How to complete this task: Repeat exactly the lines of the material below that run from the "Where should I click to: Click" line to the "Where should I click to: Toggle" line, including both, and do not carry over any pictures.

Data provided:
•••••
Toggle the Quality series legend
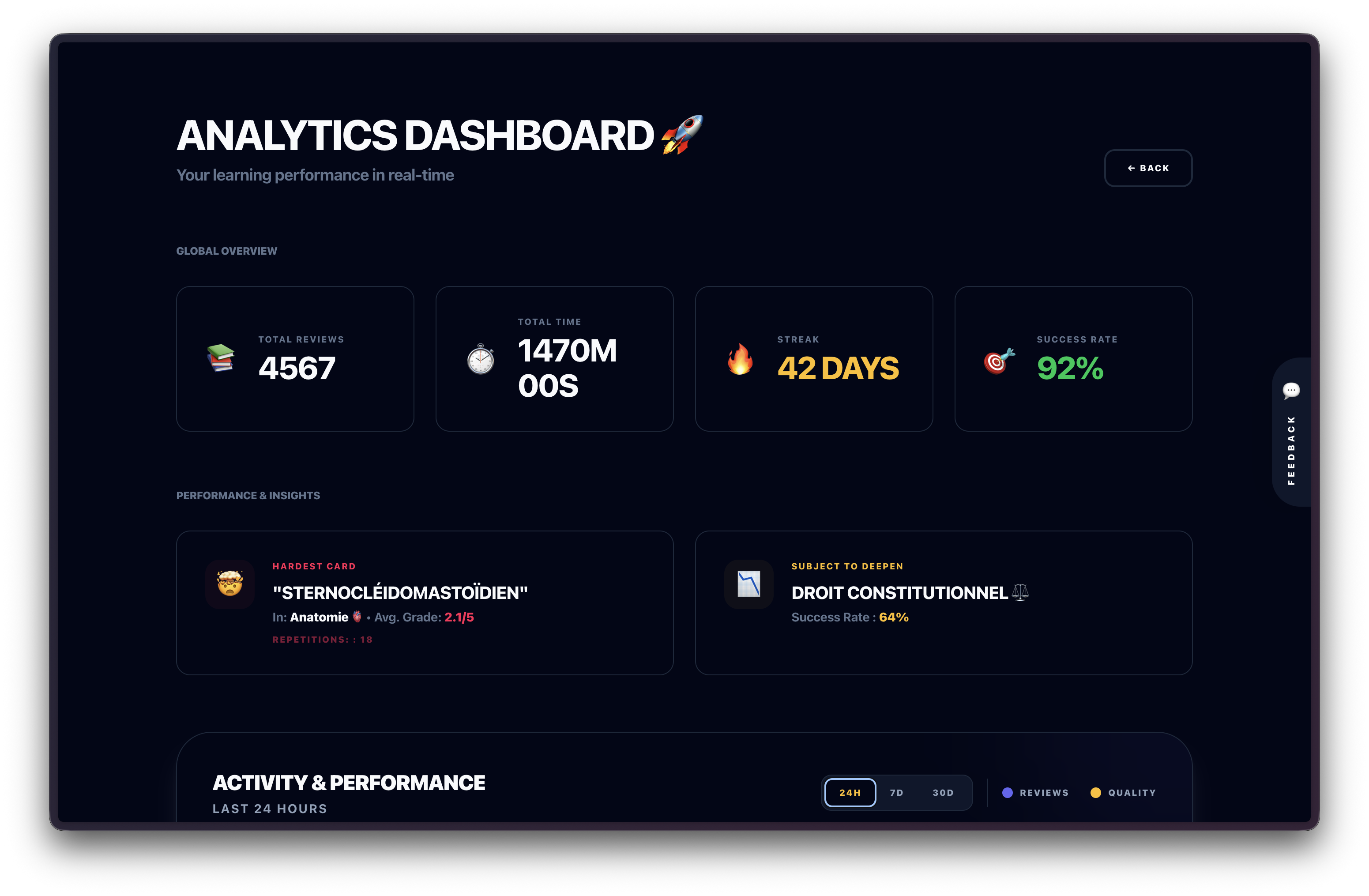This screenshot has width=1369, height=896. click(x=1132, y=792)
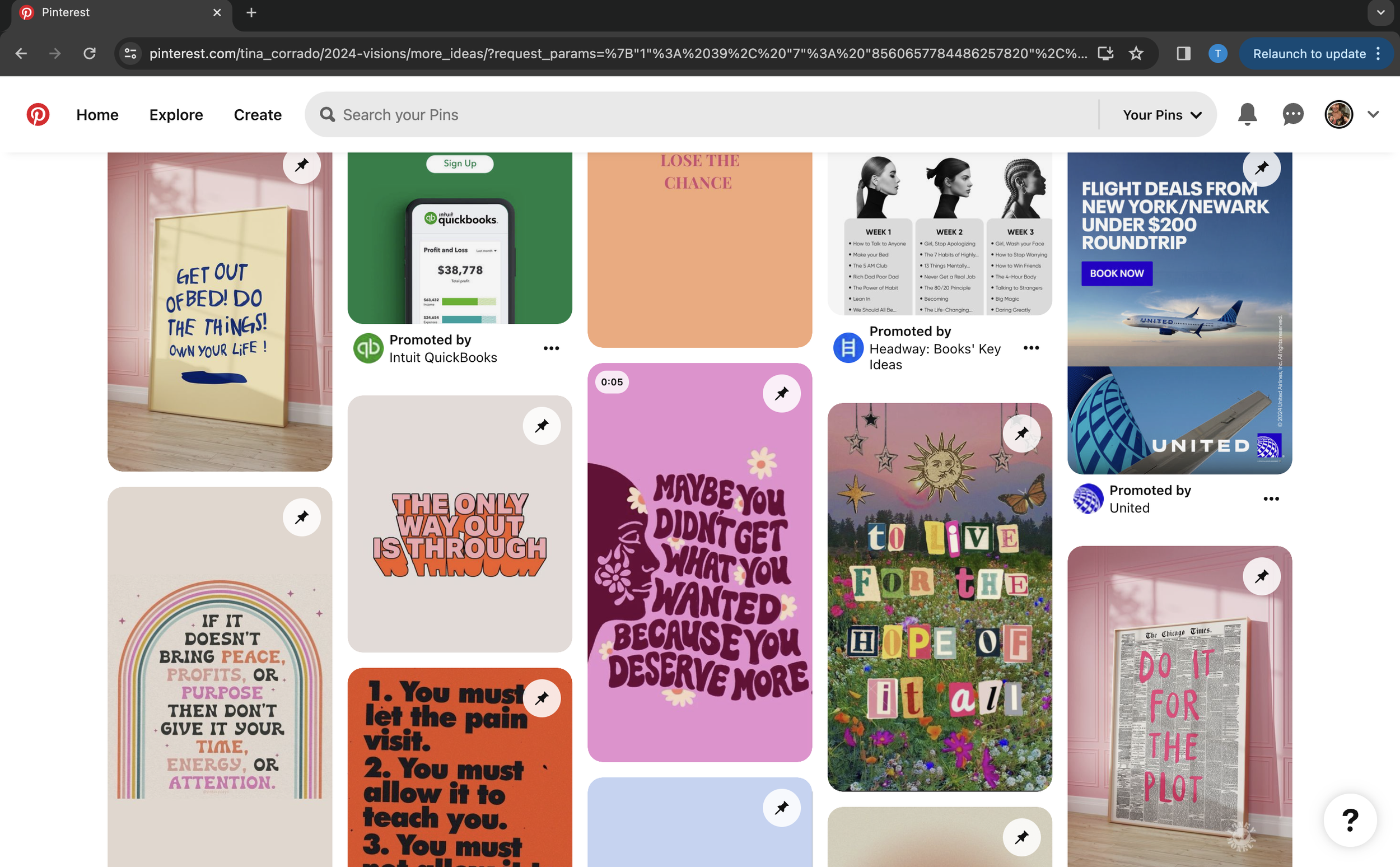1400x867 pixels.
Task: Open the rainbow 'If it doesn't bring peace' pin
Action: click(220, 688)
•••••
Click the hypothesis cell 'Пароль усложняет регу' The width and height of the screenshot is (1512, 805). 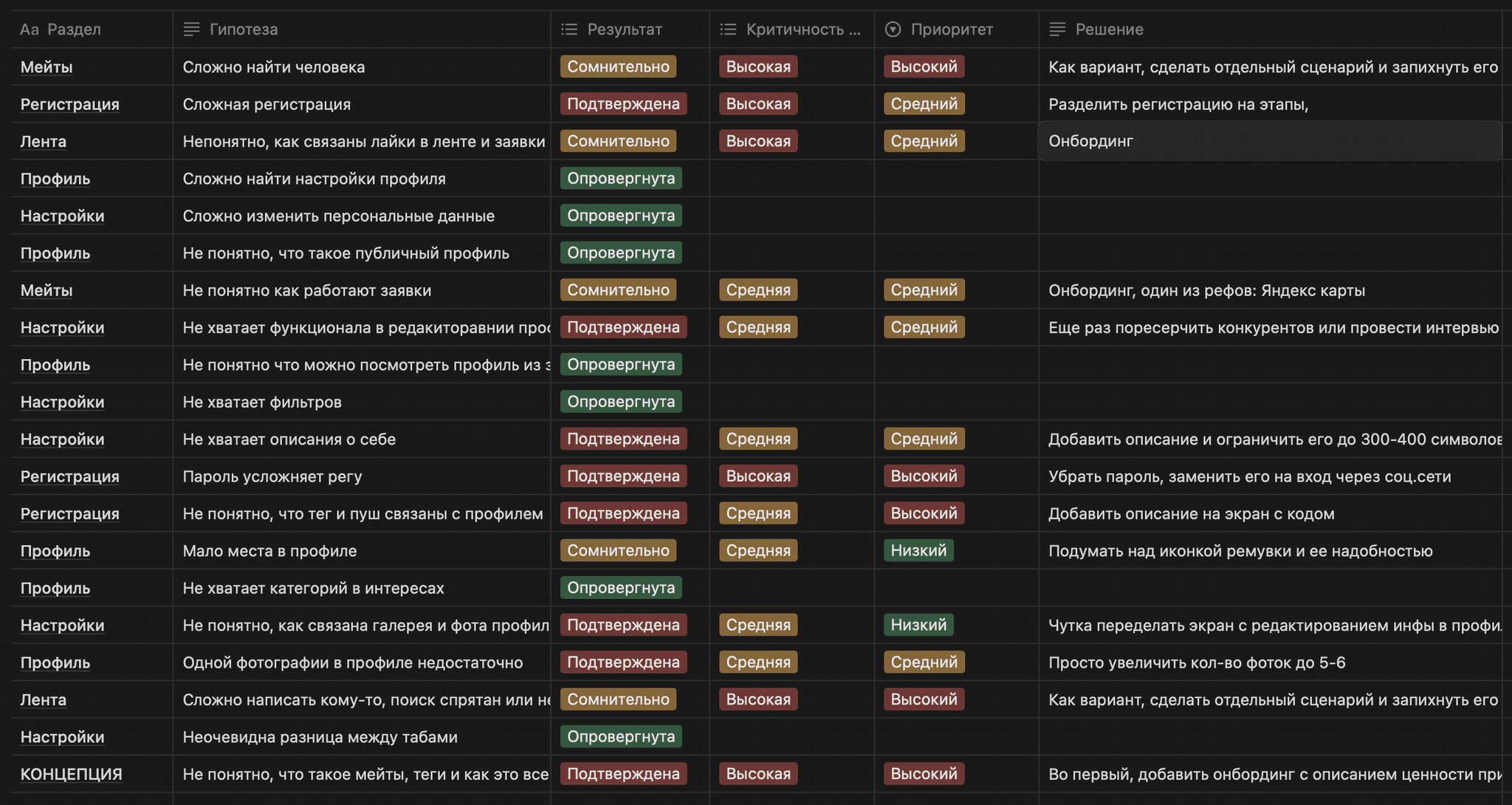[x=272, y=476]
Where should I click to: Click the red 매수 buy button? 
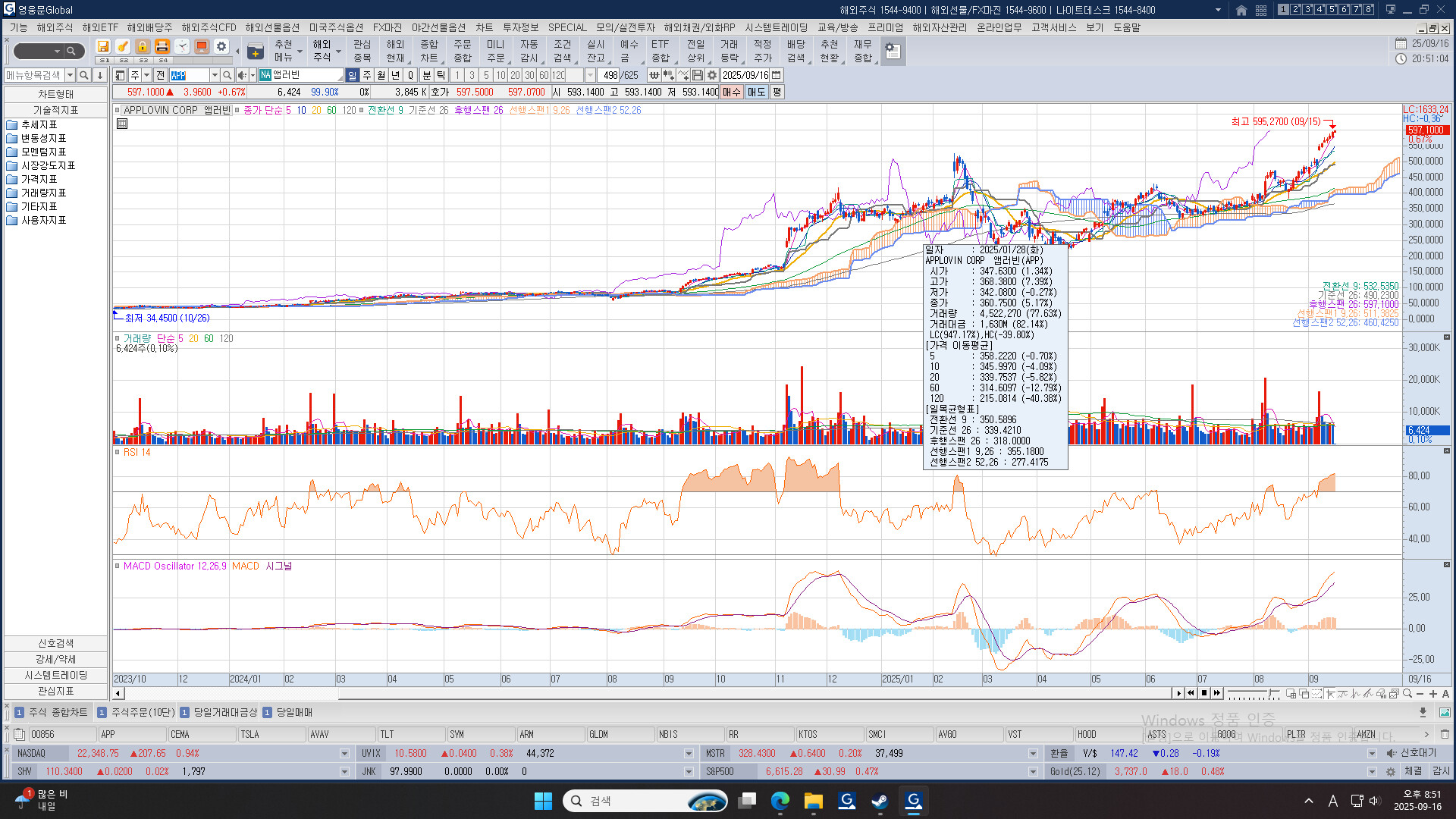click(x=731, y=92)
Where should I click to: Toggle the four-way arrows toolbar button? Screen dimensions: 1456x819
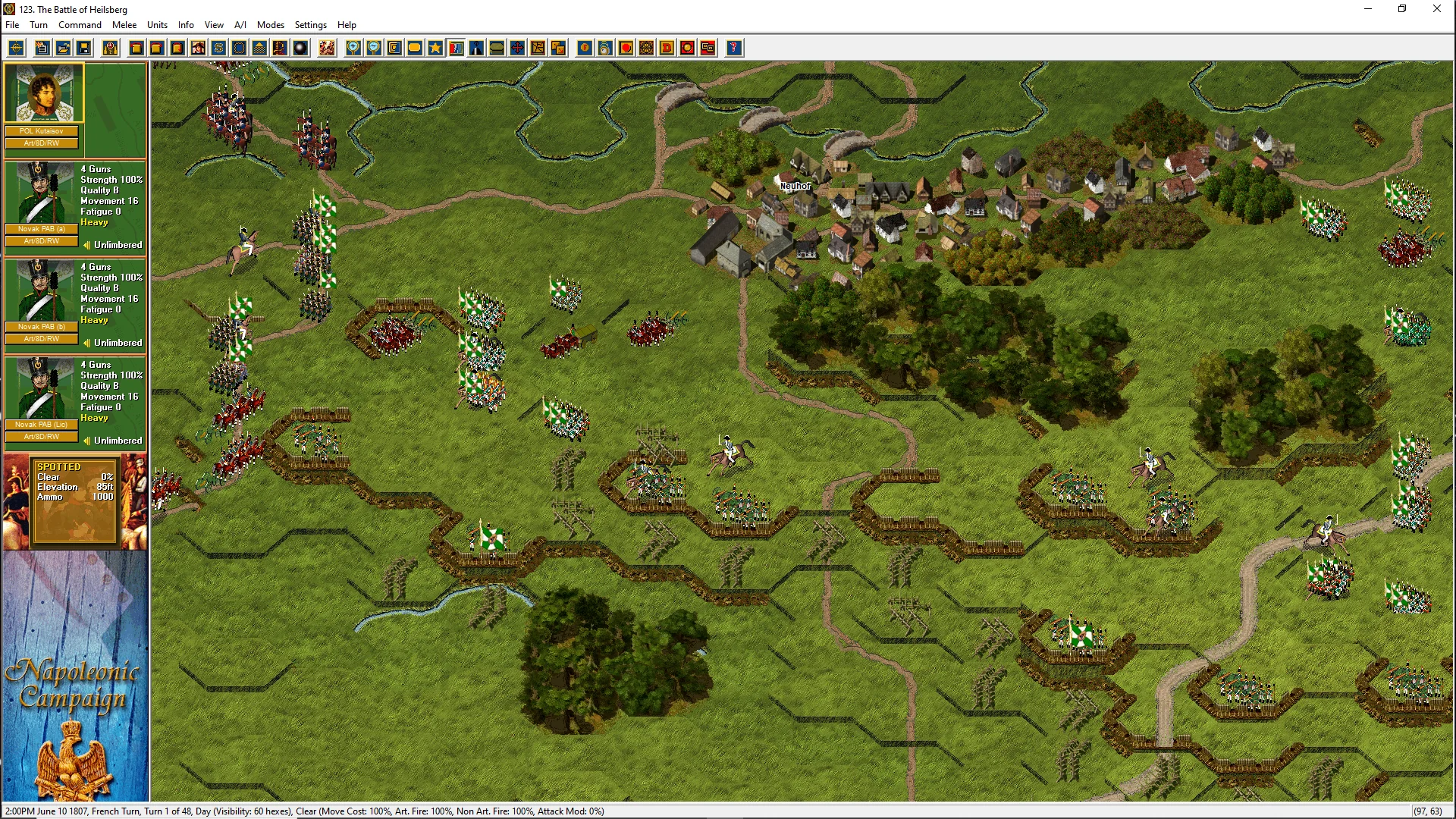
•••••
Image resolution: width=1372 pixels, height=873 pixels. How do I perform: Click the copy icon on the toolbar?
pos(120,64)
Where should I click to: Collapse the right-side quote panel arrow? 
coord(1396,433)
•••••
Written response:
Where should I click to: Click the red 매수 buy button? 
click(x=731, y=92)
Where should I click to: Toggle the four-way arrows toolbar button? Screen dimensions: 1456x819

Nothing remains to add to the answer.